Okay, let me link to a pastebin with the entire contents of my hard drive in binary form (with sensitive data removed, of course) and you can give it to your niece to read. Surely that information is more useful than a children's book on science. More data is always better by definition.

That is not the correct use of "by definition." More only means more, not better.


... In that Empire, the Art of Cartography attained such Perfection that the map of a single Province occupied the entirety of a City, and the map of the Empire, the entirety of a Province. In time, those Unconscionable Maps no longer satisfied, and the Cartographers Guilds struck a Map of the Empire whose size was that of the Empire, and which coincided point for point with it. The following Generations, who were not so fond of the Study of Cartography as their Forebears had been, saw that that vast map was Useless, and not without some Pitilessness was it, that they delivered it up to the Inclemencies of Sun and Winters. In the Deserts of the West, still today, there are Tattered Ruins of that Map, inhabited by Animals and Beggars; in all the Land there is no other Relic of the Disciplines of Geography.

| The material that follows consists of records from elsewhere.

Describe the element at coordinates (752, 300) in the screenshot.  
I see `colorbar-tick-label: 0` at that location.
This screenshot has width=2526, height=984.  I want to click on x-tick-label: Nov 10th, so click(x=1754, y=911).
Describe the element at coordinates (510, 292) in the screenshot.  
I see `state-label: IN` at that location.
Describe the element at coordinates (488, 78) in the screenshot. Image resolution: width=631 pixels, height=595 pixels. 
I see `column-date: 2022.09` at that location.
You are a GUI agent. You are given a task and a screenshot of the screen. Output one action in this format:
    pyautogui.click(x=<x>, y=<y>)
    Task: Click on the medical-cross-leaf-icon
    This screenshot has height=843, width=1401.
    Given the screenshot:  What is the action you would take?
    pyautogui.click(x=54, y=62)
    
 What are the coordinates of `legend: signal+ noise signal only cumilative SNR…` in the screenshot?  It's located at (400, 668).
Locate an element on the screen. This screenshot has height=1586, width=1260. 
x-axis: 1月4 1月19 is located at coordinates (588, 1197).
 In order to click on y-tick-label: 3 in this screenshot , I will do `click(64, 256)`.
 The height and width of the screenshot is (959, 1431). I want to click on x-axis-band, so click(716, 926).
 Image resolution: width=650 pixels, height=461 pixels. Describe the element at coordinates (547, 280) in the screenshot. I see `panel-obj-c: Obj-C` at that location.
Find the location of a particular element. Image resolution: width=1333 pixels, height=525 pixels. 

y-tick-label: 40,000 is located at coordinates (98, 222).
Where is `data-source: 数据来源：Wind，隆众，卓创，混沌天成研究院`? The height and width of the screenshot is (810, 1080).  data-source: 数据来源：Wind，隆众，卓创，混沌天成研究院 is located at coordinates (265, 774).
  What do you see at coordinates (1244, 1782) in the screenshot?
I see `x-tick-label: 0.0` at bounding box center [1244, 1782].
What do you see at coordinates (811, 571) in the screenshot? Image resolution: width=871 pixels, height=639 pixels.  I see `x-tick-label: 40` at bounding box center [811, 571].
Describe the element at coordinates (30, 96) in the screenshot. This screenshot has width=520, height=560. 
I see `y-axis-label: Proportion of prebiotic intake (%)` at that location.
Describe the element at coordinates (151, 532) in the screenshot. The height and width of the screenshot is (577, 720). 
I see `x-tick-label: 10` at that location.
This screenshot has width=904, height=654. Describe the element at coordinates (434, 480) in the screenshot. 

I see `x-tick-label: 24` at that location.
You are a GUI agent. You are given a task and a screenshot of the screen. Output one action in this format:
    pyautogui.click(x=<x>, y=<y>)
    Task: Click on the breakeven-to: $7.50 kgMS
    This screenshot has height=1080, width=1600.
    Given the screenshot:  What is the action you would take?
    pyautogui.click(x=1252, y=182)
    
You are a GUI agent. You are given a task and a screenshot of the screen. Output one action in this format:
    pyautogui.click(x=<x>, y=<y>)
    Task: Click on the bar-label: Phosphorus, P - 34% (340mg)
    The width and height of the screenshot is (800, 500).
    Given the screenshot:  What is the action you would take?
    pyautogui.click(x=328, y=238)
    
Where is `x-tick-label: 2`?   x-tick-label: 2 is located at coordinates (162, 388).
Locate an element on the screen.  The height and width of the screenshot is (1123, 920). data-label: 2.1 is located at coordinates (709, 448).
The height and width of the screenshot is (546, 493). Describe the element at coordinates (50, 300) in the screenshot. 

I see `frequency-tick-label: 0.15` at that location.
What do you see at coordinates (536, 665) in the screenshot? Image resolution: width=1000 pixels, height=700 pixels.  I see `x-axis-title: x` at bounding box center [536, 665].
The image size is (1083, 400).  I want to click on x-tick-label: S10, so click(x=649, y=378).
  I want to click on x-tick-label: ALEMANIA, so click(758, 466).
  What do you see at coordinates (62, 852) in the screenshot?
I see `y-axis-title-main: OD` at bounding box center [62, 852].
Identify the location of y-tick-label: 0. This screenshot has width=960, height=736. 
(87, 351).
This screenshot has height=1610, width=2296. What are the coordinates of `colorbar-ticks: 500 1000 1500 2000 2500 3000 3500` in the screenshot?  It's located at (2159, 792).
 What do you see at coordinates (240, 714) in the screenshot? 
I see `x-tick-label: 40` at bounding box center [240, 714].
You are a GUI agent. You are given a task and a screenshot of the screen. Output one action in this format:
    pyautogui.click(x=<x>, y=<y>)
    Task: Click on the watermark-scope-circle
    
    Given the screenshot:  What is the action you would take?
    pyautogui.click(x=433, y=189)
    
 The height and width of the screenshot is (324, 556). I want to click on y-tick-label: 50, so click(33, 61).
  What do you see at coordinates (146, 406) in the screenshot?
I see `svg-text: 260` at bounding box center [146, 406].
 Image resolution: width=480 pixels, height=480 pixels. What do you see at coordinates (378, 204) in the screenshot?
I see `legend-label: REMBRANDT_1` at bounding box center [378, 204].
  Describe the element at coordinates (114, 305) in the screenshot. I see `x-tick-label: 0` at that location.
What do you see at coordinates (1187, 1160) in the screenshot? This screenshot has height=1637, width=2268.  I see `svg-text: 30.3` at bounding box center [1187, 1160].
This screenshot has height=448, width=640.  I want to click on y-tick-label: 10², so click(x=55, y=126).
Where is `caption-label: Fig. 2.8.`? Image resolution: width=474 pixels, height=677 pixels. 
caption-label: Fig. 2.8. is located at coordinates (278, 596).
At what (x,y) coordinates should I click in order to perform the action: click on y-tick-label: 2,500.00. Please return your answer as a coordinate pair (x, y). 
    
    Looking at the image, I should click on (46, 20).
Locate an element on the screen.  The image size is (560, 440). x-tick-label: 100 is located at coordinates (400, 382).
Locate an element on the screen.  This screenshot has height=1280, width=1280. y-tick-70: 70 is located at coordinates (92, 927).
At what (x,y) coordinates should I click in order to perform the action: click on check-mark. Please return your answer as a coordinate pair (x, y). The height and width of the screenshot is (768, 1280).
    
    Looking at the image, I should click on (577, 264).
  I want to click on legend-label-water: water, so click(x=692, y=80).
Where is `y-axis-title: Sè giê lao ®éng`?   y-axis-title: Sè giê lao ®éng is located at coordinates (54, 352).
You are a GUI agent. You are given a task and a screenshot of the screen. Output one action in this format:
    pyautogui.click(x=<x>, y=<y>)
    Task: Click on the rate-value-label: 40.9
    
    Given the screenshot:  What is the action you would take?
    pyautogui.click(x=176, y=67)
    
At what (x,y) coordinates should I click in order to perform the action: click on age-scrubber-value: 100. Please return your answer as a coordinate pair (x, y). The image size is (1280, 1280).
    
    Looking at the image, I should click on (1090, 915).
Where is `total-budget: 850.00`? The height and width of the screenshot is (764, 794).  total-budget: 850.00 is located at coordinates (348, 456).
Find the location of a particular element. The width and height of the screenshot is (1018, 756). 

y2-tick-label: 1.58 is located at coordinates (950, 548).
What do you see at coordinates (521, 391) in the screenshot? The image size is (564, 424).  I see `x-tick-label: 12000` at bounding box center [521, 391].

purportedly from Suárez Miranda, Travels of Prudent Men, Book Four, Ch. XLV, Lérida, 1658

-- Jorge Luis Borges


That's only true if your brain is perfect and consistent at absorbing and verifying information. Even then, it's unnecessarily reductive.

If you have an enormous amount of information, but know that some unknown 10% of that information is inaccurate (at a facts level, not just in a "I don't agree with the presentation or perspectives portrayed" way), that's dramatically worse than having slightly less information that you can be fairly sure has been (at least factually) verified.

Same with writing quality; a huge amount of information written in a way that your brain can't absorb efficiently (whether because it's in a foreign language, written incoherently, or interspersed with profanity and editorializing) is less useful and worse than less information written in a clear and consistent style.